This year’s through-theme at the Ko Festival of Performance, is Habitat (human) – a topic that also runs through two more current Valley offerings: How I Learned to Drive, from Ghost Light Theater in Holyoke, and Moving Water, a work in progress at Serious Play Theatre Ensemble in Northampton. All three offer rich cultural nourishment.

Ko’s season motif embraces intimate tales of migration and displacement, new homes and hometowns. The festival opened last weekend with a multidisciplinary performance from Hilary Chaplain and company about a cabaret – in a concentration camp.

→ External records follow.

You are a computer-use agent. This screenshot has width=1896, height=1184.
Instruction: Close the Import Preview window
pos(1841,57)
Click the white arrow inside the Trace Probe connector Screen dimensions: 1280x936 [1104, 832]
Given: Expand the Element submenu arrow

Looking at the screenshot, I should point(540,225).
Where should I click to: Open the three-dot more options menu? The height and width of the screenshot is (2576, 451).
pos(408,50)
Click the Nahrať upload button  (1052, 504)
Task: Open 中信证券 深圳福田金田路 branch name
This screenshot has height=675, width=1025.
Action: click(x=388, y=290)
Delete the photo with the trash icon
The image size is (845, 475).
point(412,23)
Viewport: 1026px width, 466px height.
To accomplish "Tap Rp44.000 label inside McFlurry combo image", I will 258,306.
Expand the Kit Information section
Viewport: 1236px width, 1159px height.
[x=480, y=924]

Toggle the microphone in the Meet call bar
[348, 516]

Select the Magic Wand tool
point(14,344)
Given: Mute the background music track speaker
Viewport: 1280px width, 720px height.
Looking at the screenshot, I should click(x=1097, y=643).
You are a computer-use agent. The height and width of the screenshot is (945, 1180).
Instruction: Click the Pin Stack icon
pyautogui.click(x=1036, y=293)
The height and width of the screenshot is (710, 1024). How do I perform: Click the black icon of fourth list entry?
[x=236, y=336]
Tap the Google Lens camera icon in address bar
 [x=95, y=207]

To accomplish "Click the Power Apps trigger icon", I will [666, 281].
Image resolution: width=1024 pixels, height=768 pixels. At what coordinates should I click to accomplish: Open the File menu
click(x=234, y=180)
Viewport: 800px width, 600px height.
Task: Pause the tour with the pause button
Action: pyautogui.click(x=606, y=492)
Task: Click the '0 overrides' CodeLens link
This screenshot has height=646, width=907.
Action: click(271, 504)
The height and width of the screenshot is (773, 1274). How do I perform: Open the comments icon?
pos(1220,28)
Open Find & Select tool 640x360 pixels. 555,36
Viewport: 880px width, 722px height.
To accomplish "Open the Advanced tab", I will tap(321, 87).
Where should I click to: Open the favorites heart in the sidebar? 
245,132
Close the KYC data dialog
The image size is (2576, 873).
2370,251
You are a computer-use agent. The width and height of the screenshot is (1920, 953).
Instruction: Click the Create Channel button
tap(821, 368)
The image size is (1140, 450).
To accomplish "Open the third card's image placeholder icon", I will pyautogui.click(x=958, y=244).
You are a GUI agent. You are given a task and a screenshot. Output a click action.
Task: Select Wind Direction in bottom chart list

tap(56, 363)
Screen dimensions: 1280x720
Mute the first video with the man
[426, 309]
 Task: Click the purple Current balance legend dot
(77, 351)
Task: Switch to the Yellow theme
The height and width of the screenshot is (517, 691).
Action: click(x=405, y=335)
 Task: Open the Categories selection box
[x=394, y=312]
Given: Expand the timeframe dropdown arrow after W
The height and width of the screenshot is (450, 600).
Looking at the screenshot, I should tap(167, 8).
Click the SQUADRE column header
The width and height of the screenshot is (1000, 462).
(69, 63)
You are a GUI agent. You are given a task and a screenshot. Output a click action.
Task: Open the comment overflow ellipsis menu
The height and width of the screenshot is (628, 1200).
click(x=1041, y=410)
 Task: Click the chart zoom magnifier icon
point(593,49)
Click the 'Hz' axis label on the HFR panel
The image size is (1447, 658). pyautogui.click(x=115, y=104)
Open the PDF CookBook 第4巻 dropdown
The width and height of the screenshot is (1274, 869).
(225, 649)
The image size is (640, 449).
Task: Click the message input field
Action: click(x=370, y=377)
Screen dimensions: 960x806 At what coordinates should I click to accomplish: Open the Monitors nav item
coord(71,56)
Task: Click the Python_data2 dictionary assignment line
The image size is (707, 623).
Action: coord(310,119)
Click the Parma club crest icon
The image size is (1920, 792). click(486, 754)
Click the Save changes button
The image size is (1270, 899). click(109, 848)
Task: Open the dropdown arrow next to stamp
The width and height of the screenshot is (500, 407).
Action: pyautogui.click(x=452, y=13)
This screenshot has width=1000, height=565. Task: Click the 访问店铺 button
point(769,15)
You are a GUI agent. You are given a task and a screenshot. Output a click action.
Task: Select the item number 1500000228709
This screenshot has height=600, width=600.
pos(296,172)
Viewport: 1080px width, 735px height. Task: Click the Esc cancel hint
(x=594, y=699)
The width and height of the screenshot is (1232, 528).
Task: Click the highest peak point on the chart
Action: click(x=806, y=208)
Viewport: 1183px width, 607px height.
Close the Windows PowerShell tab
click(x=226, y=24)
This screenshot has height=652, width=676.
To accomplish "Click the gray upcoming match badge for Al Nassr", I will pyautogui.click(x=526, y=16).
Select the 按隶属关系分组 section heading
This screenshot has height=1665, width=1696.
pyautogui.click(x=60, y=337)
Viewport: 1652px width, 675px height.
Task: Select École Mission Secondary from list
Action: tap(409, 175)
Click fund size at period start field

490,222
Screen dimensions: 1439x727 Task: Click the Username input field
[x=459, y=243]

The Last Rat of Theresienstadt is a fact-and-fiction hybrid set in the Nazis’ hybrid camp-and-ghetto in the Sudetenland, where Jews were warehoused en route to the extermination camps, or starved to death, and occasionally showcased as evidence of the Germans’ “humane” treatment of prisoners. In Last Rat, the camp has a semi-clandestine cabaret featuring comedy acts and headlined by Sofia Brünn, former star of the Berlin club scene, now potato peeler in the ghetto kitchen.

The show employs shadow puppetry (a vaudevillian double act doing Hitler jokes), satirical songs (by Weimar composers), drawings of the camp (by Theresienstadt prisoners) and puppetry – the rat of the title, who upstages all the multimedia and the human star.

Created by Sonia Yoka and brought to miraculous life by puppeteers Ariel Lauryn and Mindy Escobar-Leanse, Pavel is a scrawny, scruffy, smart-talking little scavenger who shinnies up a table leg like an acrobat. He’s the last rat left in the place, as all the others have decamped because there’s nothing left to eat. But he stayed because he’s a fan of Sofia’s act. “Culture is my food!” he exclaims.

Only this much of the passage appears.